Sunrise fehlt es an Investitionssicherheit

Sunrise bedauert, dass der Ständerat der Ausdehnung der Aufbewahrungsfrist der Vorratsdaten zugestimmt habe. "Ebenfalls bedauern wir, dass die Telekomanbieter gemäss Ständerat weiterhin nicht für die Investitionen in die Überwachungsinfrastruktur entschädigt werden", sagt Mediensprecher Roger Schaller. "Es fehlt das Verursacherprinzip."

Laut Sunrise ist es zudem schwierig, die Kosten für die Überwachung separat zu erheben. Die Überwachung verursache bei fast allen Anpassungen und Erweiterungen von Netzkomponenten und Prozessen laufend zusätzliche Kosten, die ohne Überwachung nicht entstehen würden. Auch die nicht abschliessende Regelung der Überwachungsmassnahmen findet Sunrise problematisch. "Es können immer wieder neue Überwachungsanforderungen dazu kommen, die neue Investitionen auslösen, auch bei den bestehenden Systemen", so Schaller. "Es fehlt somit Investitionssicherheit."

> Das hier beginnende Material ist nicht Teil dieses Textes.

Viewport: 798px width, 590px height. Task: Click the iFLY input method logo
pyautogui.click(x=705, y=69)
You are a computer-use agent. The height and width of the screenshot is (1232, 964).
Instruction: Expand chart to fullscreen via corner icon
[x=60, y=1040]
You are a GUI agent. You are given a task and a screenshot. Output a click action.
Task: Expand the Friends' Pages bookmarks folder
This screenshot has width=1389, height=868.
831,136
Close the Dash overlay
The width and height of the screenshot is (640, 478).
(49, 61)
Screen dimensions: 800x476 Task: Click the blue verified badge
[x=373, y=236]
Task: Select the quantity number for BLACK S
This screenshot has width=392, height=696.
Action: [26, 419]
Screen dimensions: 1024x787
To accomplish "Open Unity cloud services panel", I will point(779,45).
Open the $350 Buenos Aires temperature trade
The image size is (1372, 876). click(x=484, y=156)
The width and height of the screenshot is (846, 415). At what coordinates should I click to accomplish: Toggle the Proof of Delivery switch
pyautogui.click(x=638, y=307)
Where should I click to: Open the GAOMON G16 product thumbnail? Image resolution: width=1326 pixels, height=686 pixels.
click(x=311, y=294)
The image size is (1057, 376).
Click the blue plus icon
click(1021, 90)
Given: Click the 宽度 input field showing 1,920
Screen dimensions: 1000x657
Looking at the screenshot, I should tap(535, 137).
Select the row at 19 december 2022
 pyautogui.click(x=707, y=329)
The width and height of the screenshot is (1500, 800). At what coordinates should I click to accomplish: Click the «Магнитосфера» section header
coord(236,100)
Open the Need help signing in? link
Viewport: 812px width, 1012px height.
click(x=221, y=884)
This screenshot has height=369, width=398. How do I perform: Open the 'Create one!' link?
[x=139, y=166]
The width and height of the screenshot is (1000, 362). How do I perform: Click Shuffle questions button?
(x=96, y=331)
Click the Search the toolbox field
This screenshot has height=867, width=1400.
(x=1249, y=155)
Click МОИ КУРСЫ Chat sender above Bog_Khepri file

Gemeinsames Positionspapier

Die Fernmeldedienstanbieter traten im Vorfeld der Debatte im Ständerat geschlossen gegen die BÜPF-Revision an. Unter anderem veröffentlichten sie ein gemeinsames Positionspapier, das von Swisscom, Sunrise, Orange und Cablecom unterzeichnet wurde. Auch Branchenverbände wie Swico und Asut, der überparteiliche Zusammenschluss Digitale Gesellschaft und die Piratenpartei setzten sich energisch gegen die BÜPF-Vorlage ein.